Où se trouvent les données de mes visiteurs ?

Dans votre propre compte Cloudflare, jusqu’à ce qu’elles atteignent votre WordPress. Une soumission de formulaire n’attend sur l’edge que le temps d’être livrée. Nous ne la détenons pas — et c’est précisément pourquoi l’hébergement dans notre compte n’est pas encore en vente : cela changerait, et il faudrait un accord qui n’existe pas aujourd’hui.

Que faites-vous d’un accès à mon serveur ?

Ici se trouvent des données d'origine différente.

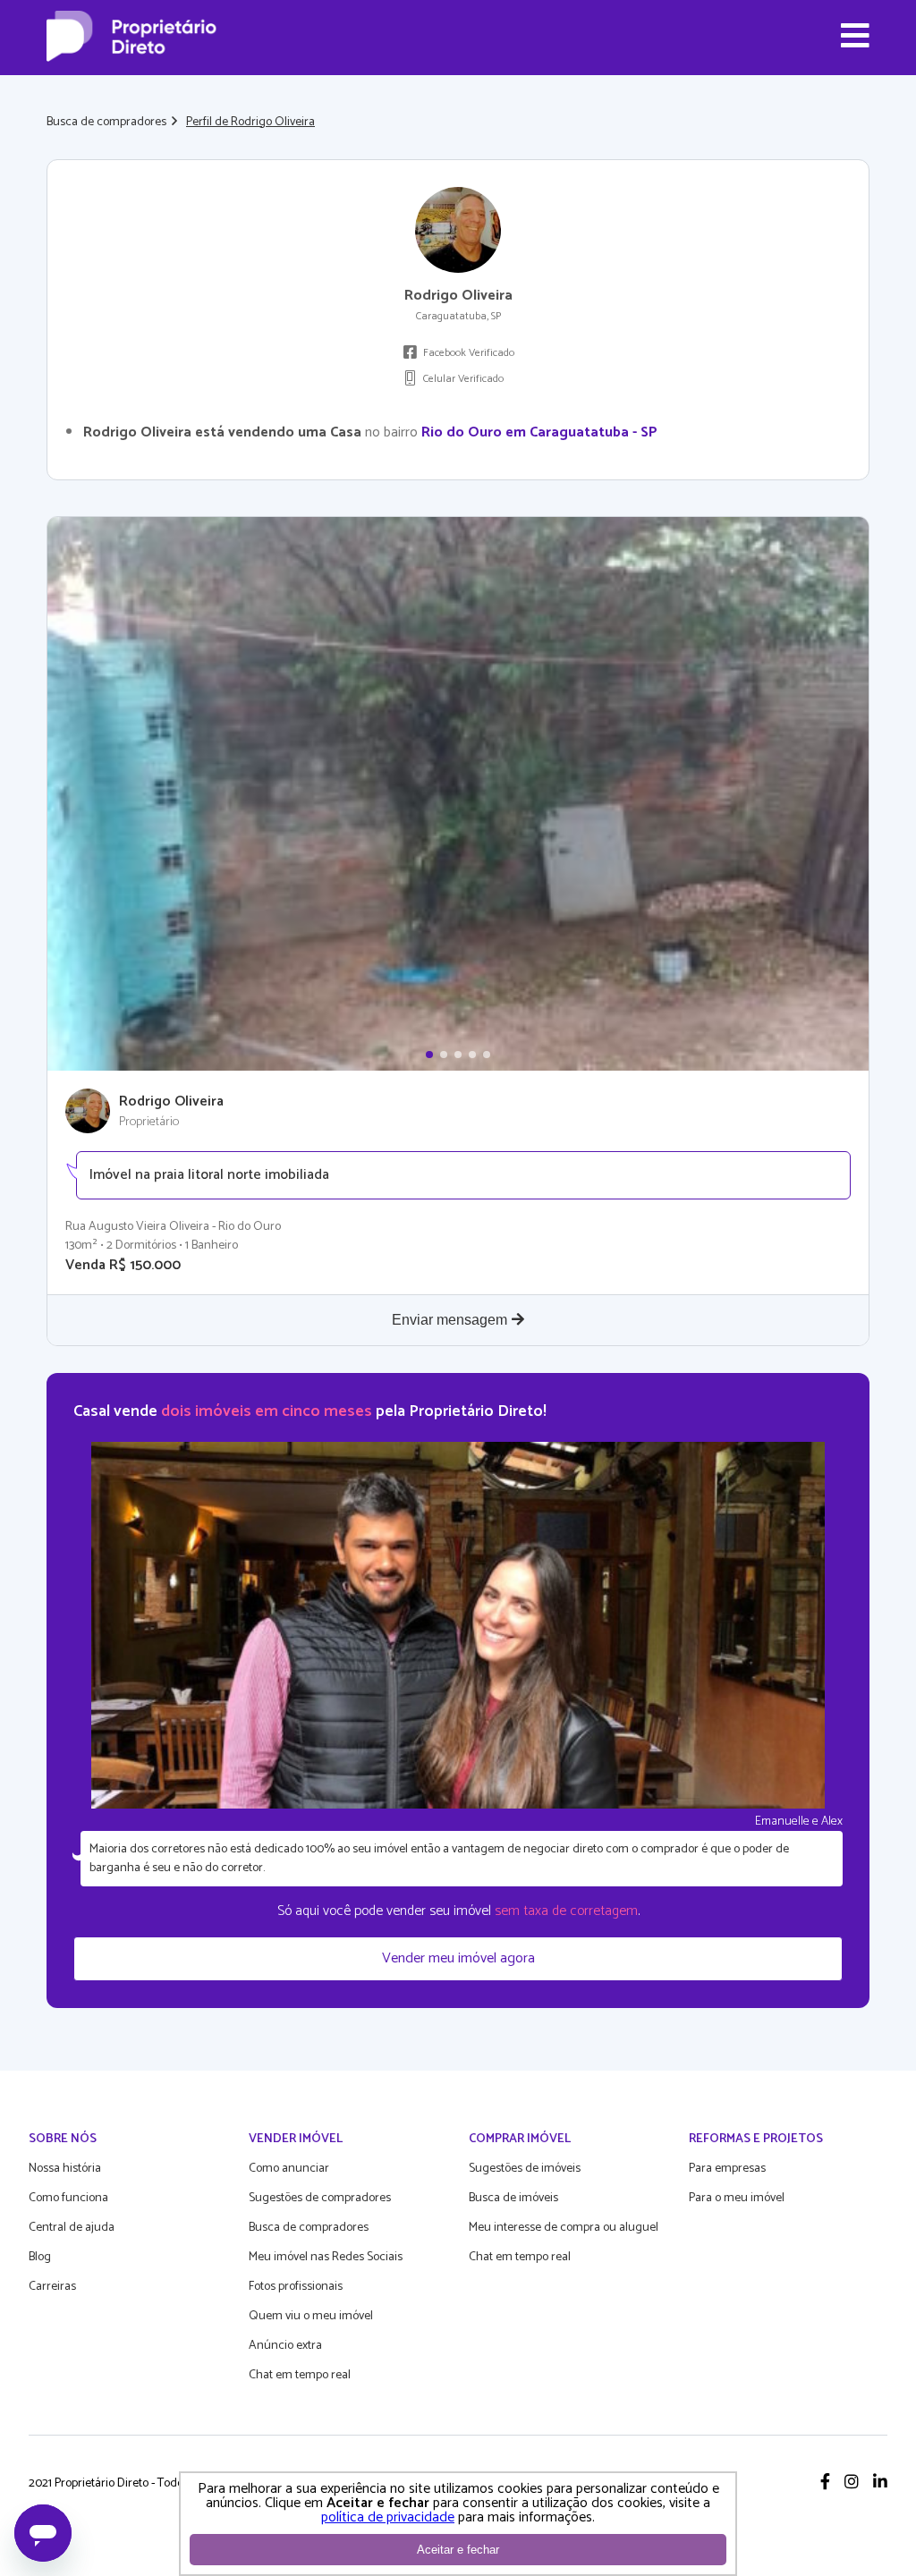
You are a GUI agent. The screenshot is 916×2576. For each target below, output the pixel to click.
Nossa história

Nous lançons des commandes qui lisent comment votre WordPress est construit : extensions actives, thème, formulaires et leurs champs, nombre de pages de chaque type. Rien n’est modifié, vos utilisateurs, commentaires et soumissions ne sont pas ouverts, et aucune copie de vos contenus n’est conservée. C’est vous qui créez l’accès, et vous qui le supprimez quand nous avons terminé.

Coûts et suite

Combien coûte le fonctionnement ?

Pour la plupart des sites, rien : l’offre gratuite de Cloudflare suffit. Un site très fréquenté coûte à partir de 5 $US par mois, facturés directement par Cloudflare. Un forfait de maintenance de notre part est optionnel — voir les tarifs.

Puis-je partir ?

Tout tourne dans votre propre compte Cloudflare, à partir d’un dépôt de code qui vous appartient, à côté d’un WordPress que vous n’avez jamais cessé d’avoir. Mettre fin à un forfait de maintenance ne change rien à votre site. Revenir à un site servi par WordPress tient en un enregistrement DNS.

Travaillez-vous avec des agences ?

Oui — en marque blanche, par site, et 30 à 40 % de moins que les prix affichés pour un volume récurrent.

Facturez-vous la TVA ?

Les prix sont hors TVA. Elle est ajoutée lorsque la loi l’exige, et indiquée sur le devis et la facture.